Selected extract:
[Start of section]

Vascular Pattern Recognition, also commonly referred to as Vein
Pattern Authentication, is a fairly new biometric in terms of
installed systems. Using near-infrared light, reflected or
transmitted images of blood vessels of a hand or finger are
derived and used for personal recognition. Different vendors use
different parts of the hand, palms, or fingers, but rely on a similar
methodology. Researchers have determined that the vascular
pattern of the human body is unique to a specific individual and
does not change as people age. Claims for the technology include
that it:
          is difficult to forge — Vascular patterns are difficult to
          recreate because they are inside the hand and, for some
          approaches, blood needs to flow to register an image.
          is contact-less — Users do not touch the sensing
          surface, which addresses hygiene concerns and improves
          user acceptance.
          has many and varied uses — It is deployed in ATMs,
          hospitals, and universities in Japan. Applications
          include ID verification, high security physical access
          control, high security network data access, and POS
          access control.

[End of section]

Study material:
[Start of section]

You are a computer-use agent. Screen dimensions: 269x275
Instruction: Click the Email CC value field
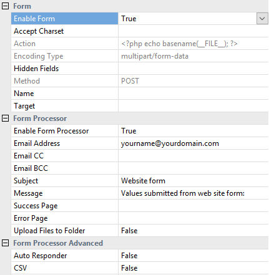[x=193, y=156]
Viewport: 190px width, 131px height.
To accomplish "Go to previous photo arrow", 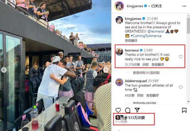I will [x=4, y=70].
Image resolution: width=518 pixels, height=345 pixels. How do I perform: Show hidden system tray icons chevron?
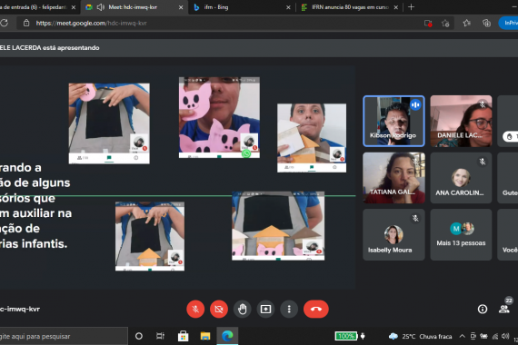(463, 336)
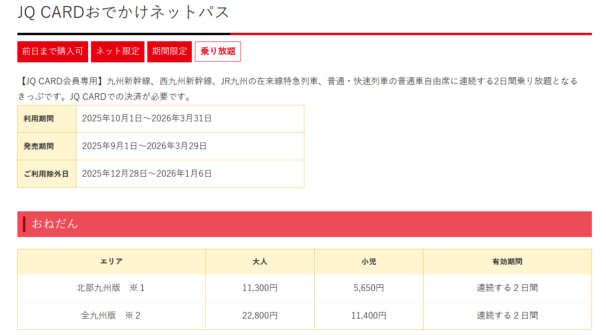The image size is (606, 335).
Task: Select the 北部九州版 ※1 area cell
Action: 111,288
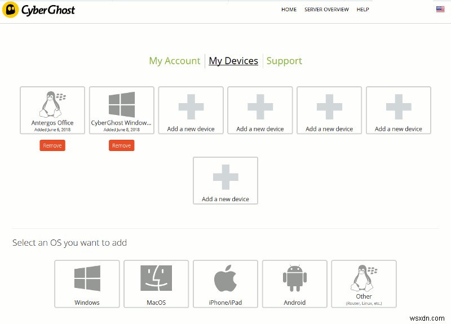Viewport: 451px width, 324px height.
Task: Click the last top-row Add a new device tile
Action: coord(399,110)
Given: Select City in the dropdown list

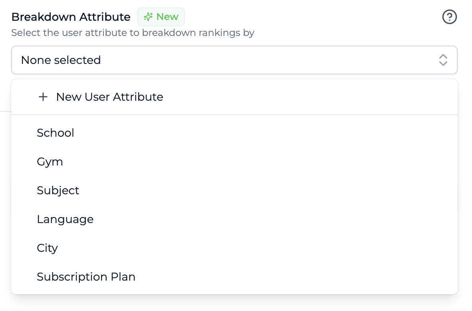Looking at the screenshot, I should (47, 248).
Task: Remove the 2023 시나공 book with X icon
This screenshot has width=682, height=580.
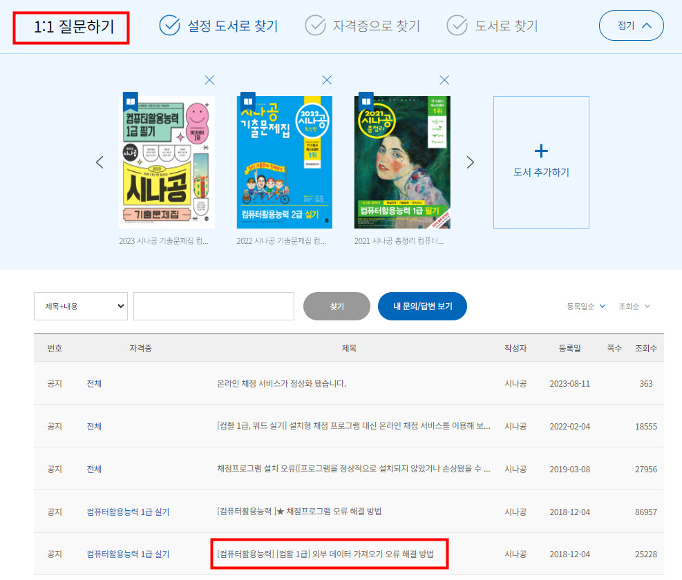Action: [209, 80]
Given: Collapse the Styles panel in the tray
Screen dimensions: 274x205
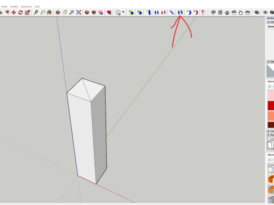Looking at the screenshot, I should coord(268,135).
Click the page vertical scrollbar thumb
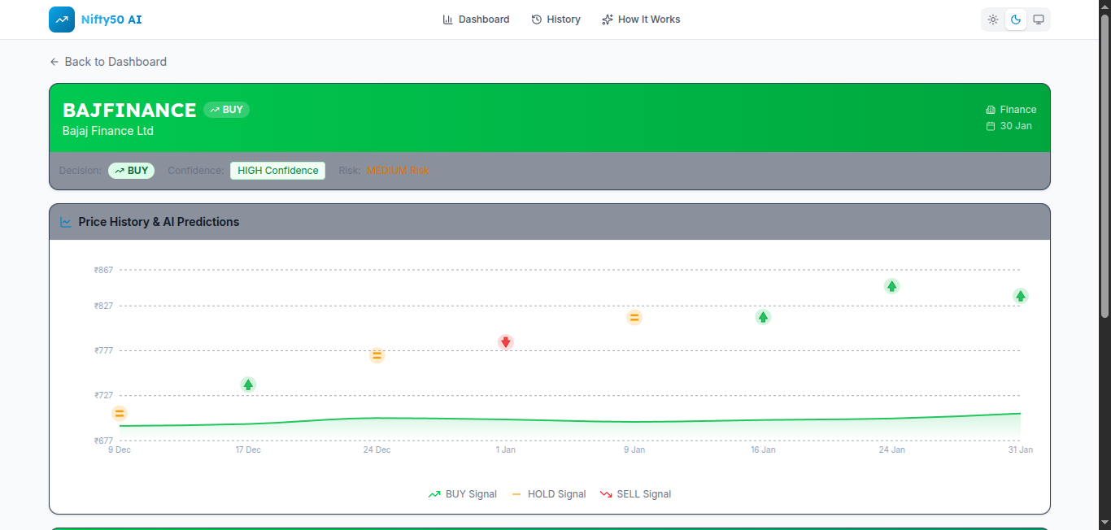The width and height of the screenshot is (1111, 530). coord(1104,163)
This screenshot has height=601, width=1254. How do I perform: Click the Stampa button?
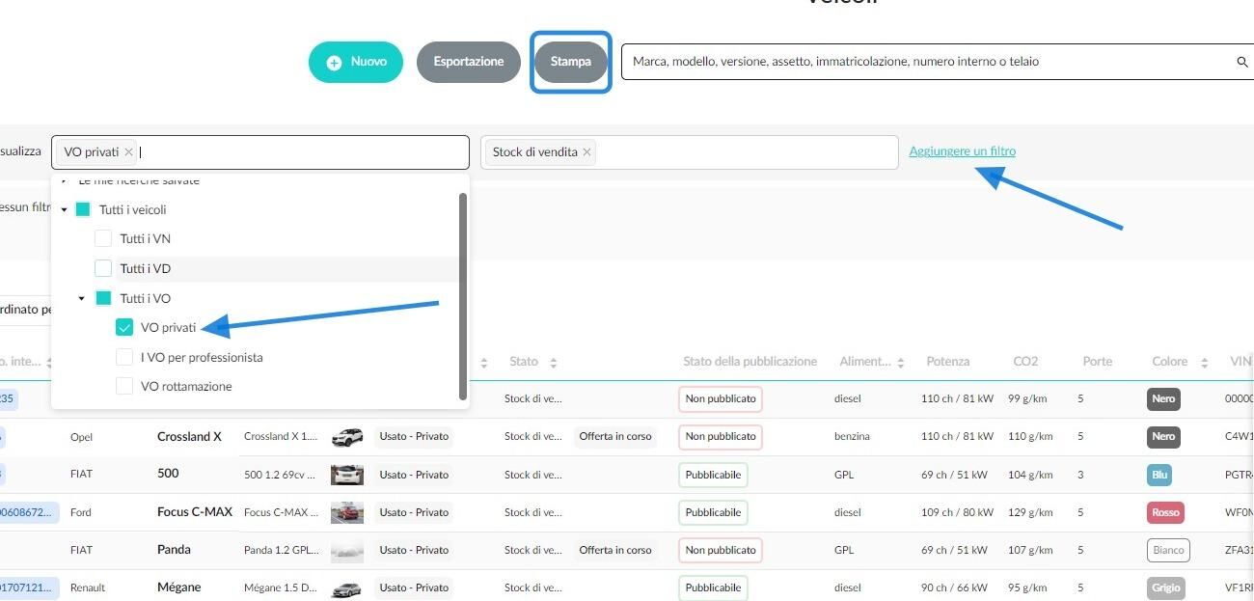click(x=571, y=62)
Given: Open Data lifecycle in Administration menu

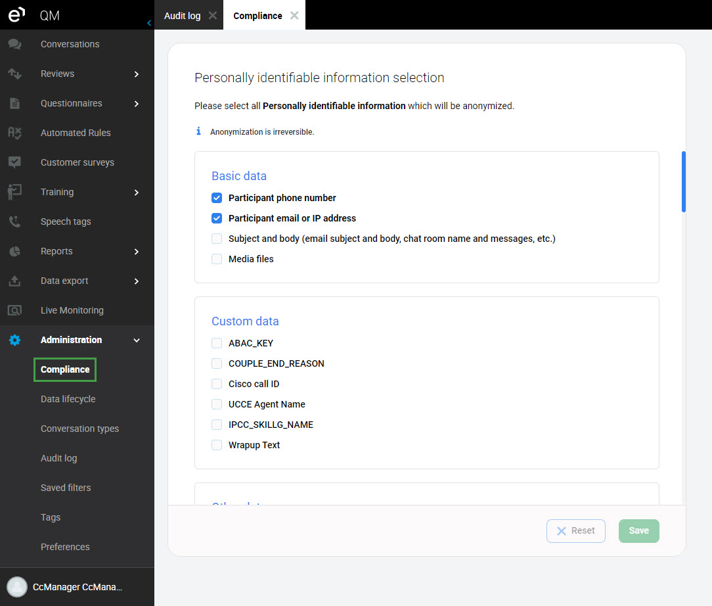Looking at the screenshot, I should click(68, 399).
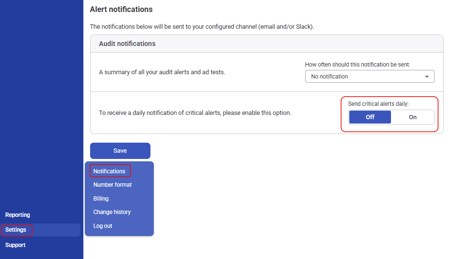This screenshot has height=259, width=460.
Task: Open Change history menu entry
Action: tap(112, 212)
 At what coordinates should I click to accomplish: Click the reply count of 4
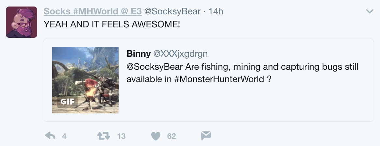point(64,136)
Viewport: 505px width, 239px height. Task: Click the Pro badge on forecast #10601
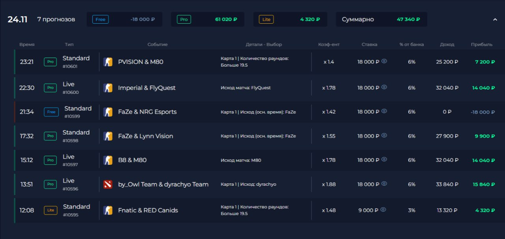click(50, 62)
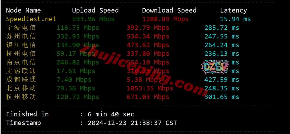Image resolution: width=290 pixels, height=134 pixels.
Task: Click the Node Name column header
Action: point(23,10)
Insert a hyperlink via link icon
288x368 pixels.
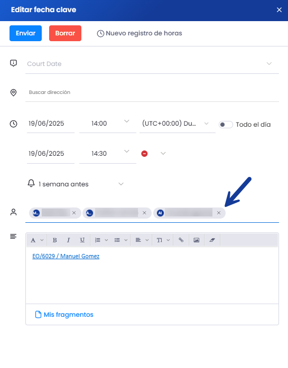(181, 240)
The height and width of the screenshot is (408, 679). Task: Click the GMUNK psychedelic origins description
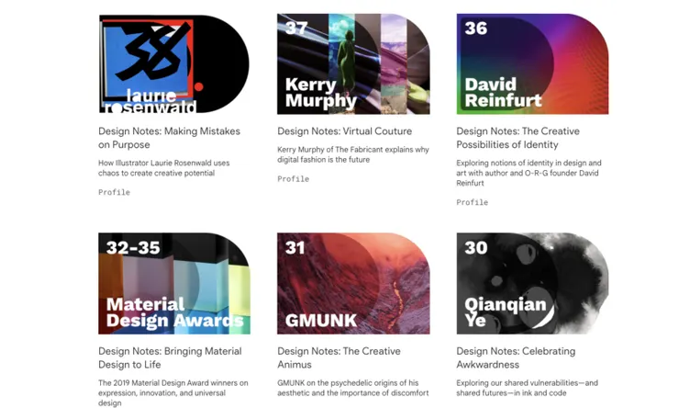click(353, 388)
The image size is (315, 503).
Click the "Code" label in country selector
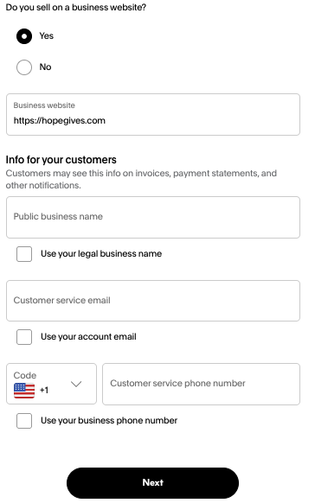(x=25, y=375)
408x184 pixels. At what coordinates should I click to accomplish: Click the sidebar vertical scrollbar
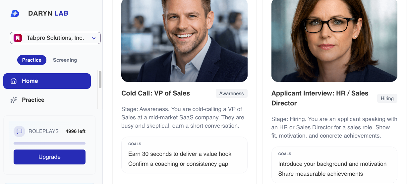(x=100, y=80)
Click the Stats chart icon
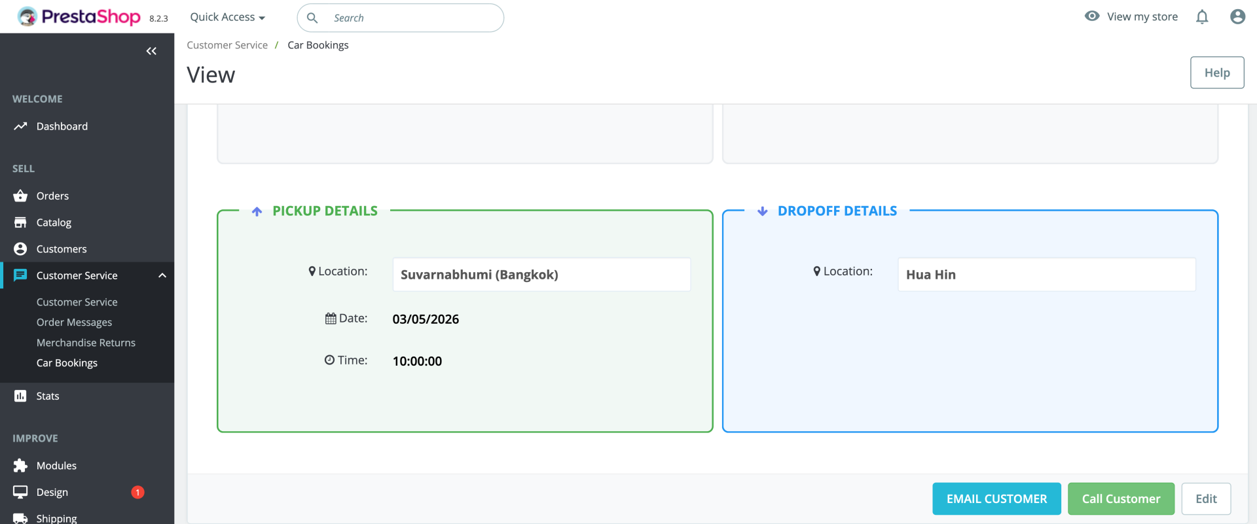 [20, 396]
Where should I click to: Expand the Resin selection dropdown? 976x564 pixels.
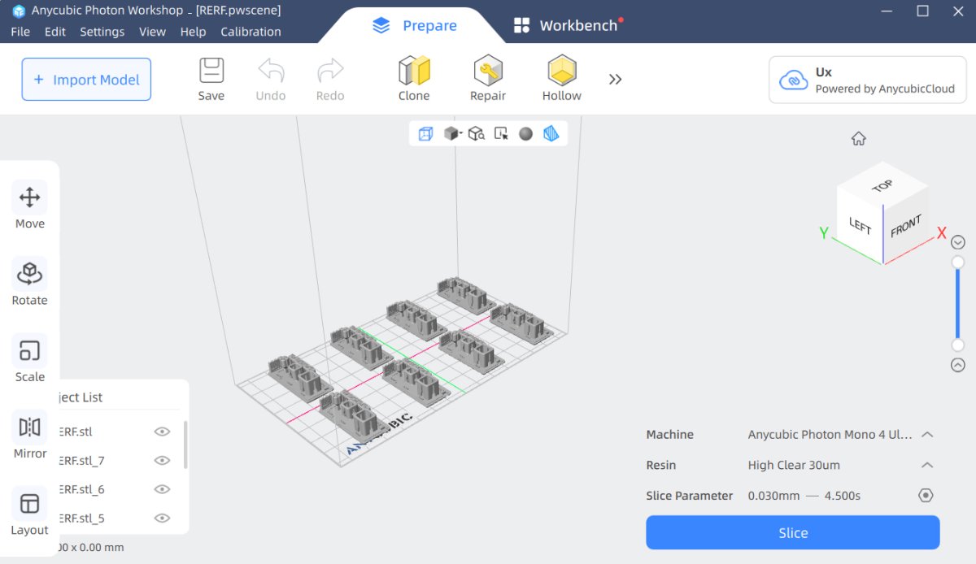926,466
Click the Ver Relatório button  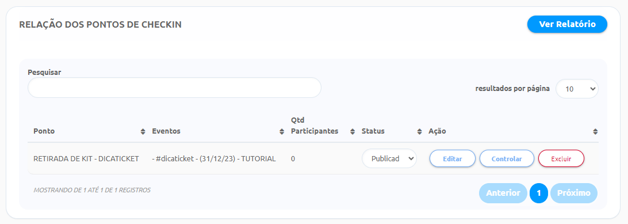(x=567, y=24)
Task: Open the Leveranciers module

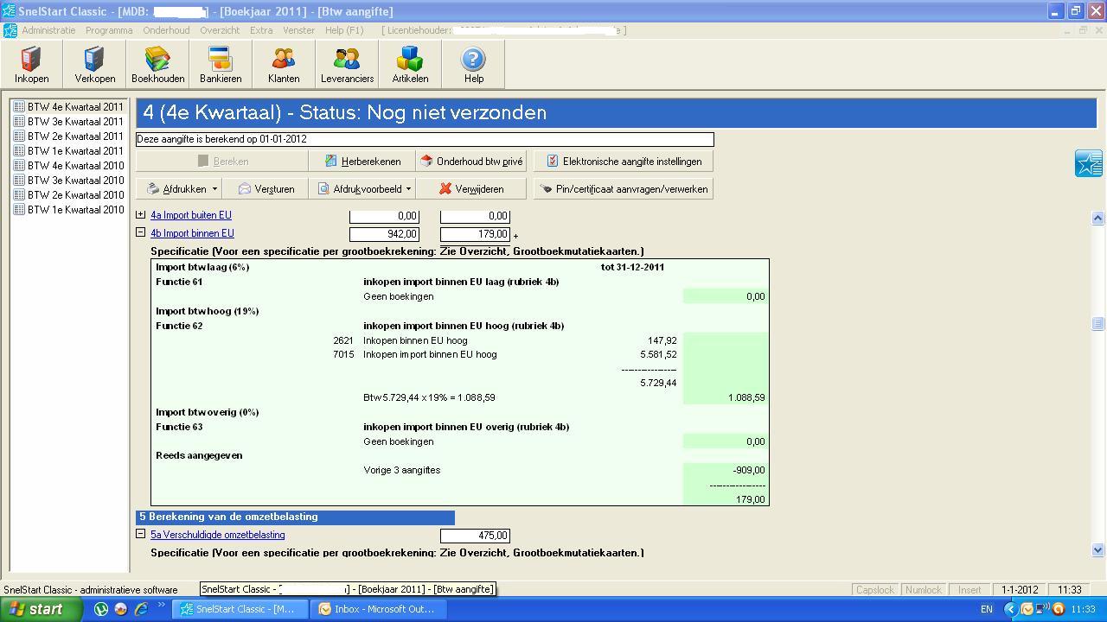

[End of section]

Required actions:
• a. Translate this sentence from the vascular pattern recognition text into Spanish: "Researchers have determined that the vascular pattern of the human body is unique to a specific individual and does not change as people age."
• b. Carry on the vascular pattern recognition text past its final sentence.
The rows aren't needed for anything here.

Task-by-task outputs:
• a. Los investigadores han determinado que el patrón vascular del cuerpo humano es exclusivo de cada individuo y no cambia a medida que las personas envejecen.

• b.
          is capable of 1:1 and 1:many matching — Users’
          vascular patterns are matched against personalized ID
          cards/smart cards or against a database of many
          scanned vascular patterns.

History

Potential for the use of this technology can be traced to a paper
prepared in 1992 by Dr. K. Shimizu1, in which he discussed optical
trans-body imaging and potential optical CT scanning applications.
In 1996, author Yamamoto K2, in conjunction with K. Shimizu,
presented another paper in which the two discussed research they
had undertaken since the earlier paper.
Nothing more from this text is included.